Start Raw records

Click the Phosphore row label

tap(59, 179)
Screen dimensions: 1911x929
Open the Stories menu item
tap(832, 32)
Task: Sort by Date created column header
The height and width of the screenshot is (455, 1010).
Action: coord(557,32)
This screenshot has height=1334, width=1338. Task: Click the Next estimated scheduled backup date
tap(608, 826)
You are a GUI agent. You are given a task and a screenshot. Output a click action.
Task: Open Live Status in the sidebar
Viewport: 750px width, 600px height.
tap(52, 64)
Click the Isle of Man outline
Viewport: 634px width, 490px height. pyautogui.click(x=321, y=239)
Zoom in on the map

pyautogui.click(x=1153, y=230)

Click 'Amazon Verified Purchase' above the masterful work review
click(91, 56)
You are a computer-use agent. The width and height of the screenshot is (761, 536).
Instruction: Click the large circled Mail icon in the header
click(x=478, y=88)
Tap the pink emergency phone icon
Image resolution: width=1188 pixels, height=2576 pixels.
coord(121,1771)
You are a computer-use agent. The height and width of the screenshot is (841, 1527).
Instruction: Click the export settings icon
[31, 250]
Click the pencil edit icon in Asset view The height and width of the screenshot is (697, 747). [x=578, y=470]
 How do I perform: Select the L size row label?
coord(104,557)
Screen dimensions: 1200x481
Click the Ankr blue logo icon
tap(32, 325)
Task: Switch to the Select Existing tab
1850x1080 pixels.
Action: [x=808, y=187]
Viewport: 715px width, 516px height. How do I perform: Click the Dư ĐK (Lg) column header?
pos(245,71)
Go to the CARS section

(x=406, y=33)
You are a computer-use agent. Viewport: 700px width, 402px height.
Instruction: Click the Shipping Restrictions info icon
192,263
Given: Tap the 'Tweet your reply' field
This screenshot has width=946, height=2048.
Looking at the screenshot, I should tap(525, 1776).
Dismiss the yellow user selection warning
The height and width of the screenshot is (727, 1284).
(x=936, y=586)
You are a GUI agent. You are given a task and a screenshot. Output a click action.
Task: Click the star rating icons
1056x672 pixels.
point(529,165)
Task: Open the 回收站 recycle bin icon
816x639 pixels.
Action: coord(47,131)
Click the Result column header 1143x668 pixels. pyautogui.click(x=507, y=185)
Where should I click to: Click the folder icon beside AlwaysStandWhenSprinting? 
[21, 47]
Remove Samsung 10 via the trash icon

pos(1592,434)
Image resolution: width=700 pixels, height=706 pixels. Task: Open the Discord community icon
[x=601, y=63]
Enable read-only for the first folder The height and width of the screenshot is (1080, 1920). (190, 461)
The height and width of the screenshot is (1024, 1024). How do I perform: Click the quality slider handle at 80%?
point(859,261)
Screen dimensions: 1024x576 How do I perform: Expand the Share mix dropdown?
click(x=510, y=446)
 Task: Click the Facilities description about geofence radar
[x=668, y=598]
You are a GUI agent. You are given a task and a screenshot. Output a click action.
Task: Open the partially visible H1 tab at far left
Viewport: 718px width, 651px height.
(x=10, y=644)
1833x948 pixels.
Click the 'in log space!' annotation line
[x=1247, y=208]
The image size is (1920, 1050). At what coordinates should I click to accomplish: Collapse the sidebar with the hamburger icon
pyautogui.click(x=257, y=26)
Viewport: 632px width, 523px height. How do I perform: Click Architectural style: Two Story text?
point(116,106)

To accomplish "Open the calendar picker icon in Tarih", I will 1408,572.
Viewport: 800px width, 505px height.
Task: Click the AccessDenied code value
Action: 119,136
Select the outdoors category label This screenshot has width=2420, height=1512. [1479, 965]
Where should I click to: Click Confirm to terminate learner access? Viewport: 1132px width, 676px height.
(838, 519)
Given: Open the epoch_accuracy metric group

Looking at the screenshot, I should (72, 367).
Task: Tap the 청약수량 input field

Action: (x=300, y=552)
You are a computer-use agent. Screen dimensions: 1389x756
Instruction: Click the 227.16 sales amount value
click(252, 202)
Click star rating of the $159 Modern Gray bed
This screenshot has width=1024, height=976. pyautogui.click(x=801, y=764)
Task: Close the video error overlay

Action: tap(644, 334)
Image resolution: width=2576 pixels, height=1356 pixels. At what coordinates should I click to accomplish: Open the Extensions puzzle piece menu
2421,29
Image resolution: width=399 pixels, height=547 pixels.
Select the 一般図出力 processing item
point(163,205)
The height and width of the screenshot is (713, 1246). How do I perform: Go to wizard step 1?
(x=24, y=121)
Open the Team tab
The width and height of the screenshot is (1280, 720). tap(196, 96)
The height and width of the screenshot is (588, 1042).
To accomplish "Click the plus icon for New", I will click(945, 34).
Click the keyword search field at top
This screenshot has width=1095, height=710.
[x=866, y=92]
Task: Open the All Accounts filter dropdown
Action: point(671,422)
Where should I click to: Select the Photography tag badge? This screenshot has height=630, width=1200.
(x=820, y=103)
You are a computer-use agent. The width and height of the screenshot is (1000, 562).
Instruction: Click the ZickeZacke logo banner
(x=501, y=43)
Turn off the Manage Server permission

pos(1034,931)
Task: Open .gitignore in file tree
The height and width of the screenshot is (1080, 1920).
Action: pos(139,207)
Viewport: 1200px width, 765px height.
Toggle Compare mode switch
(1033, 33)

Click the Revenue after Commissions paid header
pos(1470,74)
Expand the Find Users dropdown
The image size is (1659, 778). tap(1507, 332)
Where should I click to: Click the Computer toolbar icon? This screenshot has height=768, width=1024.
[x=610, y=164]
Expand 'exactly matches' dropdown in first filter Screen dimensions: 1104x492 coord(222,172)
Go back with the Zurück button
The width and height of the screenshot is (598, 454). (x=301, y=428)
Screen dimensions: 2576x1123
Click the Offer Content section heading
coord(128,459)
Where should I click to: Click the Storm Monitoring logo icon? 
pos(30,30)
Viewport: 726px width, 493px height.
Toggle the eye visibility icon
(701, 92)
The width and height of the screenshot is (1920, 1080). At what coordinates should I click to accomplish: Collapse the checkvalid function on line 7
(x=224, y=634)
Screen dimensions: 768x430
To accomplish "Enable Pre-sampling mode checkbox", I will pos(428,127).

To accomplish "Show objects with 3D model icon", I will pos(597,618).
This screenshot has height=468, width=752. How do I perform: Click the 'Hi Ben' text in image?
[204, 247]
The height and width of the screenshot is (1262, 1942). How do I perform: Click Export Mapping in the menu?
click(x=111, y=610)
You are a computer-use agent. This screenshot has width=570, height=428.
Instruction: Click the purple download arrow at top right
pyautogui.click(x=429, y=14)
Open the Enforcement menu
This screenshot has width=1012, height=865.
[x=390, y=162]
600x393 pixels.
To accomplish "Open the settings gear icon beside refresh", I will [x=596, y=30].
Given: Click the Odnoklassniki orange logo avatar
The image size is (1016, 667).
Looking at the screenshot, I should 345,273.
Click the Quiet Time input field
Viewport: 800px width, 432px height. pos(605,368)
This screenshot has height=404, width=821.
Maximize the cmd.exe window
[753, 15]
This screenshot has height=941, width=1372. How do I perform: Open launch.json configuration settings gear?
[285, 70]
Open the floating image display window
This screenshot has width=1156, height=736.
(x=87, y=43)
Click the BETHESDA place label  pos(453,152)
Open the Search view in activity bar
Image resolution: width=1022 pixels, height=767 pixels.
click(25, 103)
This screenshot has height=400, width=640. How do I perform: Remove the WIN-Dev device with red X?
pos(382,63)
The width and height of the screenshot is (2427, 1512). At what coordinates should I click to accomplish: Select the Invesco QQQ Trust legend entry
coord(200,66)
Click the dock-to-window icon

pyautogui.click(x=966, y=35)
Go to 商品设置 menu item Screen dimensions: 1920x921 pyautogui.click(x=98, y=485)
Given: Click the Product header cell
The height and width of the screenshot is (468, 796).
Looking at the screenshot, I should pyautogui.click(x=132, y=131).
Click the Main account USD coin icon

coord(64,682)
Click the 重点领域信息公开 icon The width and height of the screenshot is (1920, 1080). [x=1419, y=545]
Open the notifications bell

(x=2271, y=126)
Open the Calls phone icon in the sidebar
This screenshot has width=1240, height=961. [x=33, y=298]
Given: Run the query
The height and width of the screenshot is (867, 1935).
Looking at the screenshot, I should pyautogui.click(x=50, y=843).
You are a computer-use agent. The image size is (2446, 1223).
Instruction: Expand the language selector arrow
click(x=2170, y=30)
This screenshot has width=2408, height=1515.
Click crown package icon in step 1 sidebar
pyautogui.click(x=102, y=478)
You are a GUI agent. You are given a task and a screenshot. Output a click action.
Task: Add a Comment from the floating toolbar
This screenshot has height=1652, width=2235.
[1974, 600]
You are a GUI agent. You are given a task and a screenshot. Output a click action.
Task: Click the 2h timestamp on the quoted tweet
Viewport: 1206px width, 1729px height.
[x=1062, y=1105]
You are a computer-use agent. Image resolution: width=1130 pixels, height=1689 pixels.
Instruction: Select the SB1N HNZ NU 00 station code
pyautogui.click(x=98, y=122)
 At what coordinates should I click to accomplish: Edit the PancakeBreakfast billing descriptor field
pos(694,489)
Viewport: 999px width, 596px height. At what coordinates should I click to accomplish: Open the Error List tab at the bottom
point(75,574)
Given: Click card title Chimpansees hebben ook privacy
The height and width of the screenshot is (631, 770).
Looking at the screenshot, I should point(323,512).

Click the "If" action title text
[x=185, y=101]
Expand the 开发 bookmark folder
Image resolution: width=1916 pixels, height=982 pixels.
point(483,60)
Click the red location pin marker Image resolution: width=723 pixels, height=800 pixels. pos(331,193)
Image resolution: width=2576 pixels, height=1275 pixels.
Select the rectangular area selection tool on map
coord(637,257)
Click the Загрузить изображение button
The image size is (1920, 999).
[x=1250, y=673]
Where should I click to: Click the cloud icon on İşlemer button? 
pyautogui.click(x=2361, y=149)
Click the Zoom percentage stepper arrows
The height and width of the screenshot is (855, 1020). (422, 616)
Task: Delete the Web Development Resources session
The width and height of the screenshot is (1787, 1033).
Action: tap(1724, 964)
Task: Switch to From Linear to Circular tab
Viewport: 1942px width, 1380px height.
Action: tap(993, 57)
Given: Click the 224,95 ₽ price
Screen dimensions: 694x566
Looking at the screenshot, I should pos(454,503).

End Raw records

Write out the lines from the line with "Screen dimensions: 1024x576" up to and including the line with "[x=1247, y=208]", keeping every character unchanged.

Screen dimensions: 1024x576 How do I perform: Expand the Share mix dropdown?
click(x=510, y=446)
 Task: Click the Facilities description about geofence radar
[x=668, y=598]
You are a GUI agent. You are given a task and a screenshot. Output a click action.
Task: Open the partially visible H1 tab at far left
Viewport: 718px width, 651px height.
(x=10, y=644)
1833x948 pixels.
Click the 'in log space!' annotation line
[x=1247, y=208]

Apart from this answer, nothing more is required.